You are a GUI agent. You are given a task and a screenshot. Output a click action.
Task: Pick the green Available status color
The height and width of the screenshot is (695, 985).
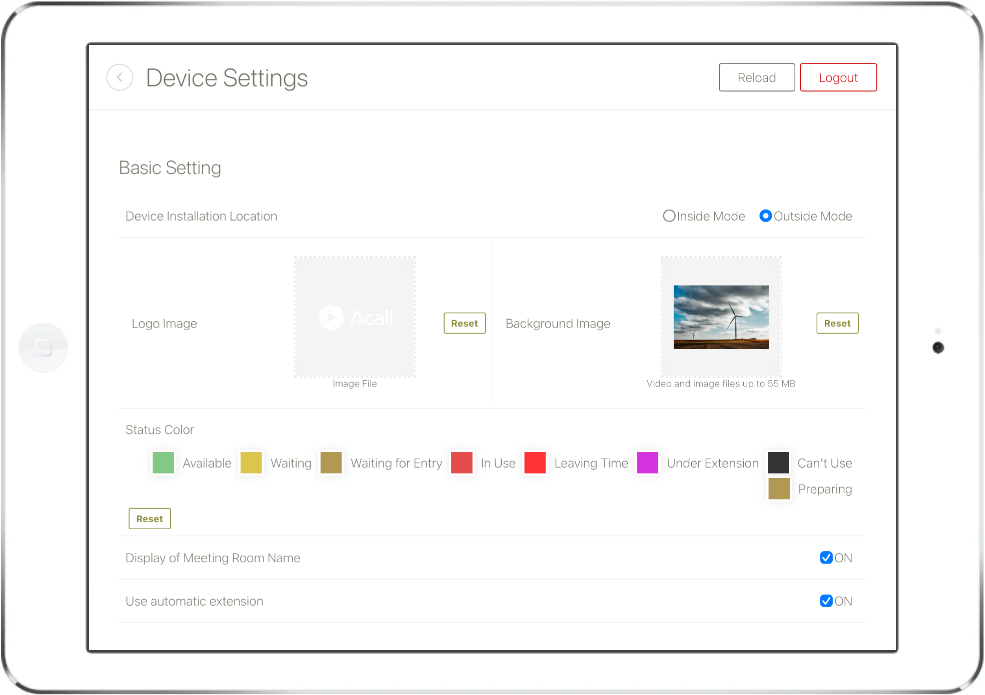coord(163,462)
==
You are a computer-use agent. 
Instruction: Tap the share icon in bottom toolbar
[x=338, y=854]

* _Exercise instructions_
Copy out each line of the listing that contains the word "agent".

* _Exercise response_
You are a GUI agent. You are given a task and a screenshot. Output a click action.
You are a computer-use agent. 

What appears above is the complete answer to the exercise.